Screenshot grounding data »
########

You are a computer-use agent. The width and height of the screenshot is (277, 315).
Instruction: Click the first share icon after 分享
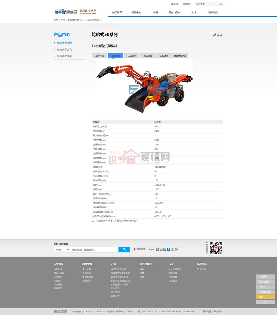[x=157, y=249]
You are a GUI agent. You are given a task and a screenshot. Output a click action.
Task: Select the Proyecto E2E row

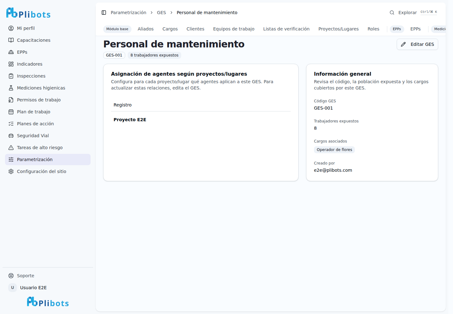201,120
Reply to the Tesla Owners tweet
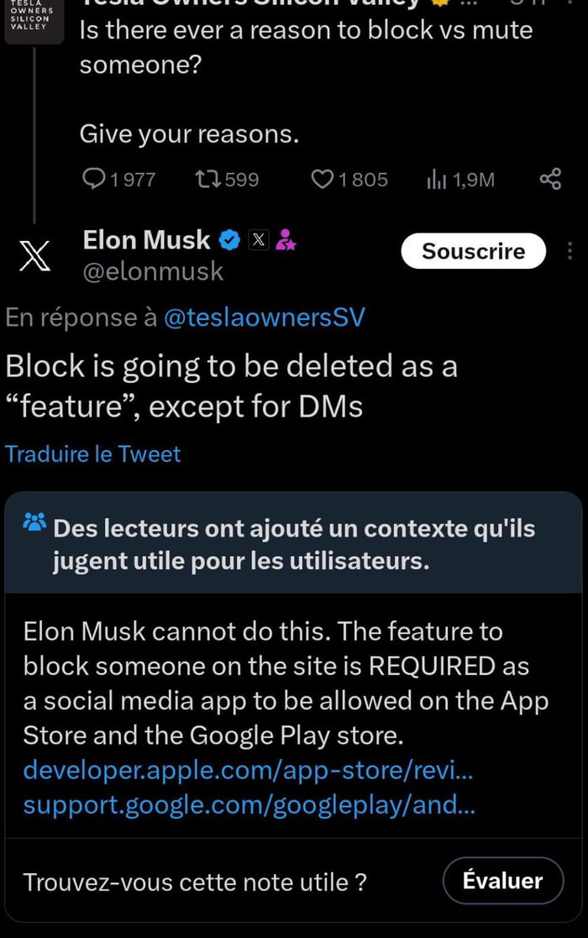Image resolution: width=588 pixels, height=938 pixels. (94, 179)
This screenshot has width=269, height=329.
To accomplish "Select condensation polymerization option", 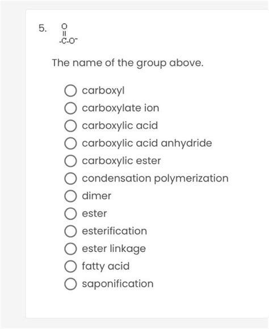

########

What is being asked » Once the pictures are set aside, output all of the data above verbatim.

Task response »
You are a computer-use agent. The width and height of the screenshot is (277, 315).
Instruction: Click the first share icon after 分享
[x=157, y=249]
You are a GUI agent. You are given a task and a screenshot. Output a click action.
Task: Select the Proyecto E2E row

201,120
Reply to the Tesla Owners tweet
Image resolution: width=588 pixels, height=938 pixels. (94, 179)
This screenshot has width=269, height=329.
To accomplish "Select condensation polymerization option", 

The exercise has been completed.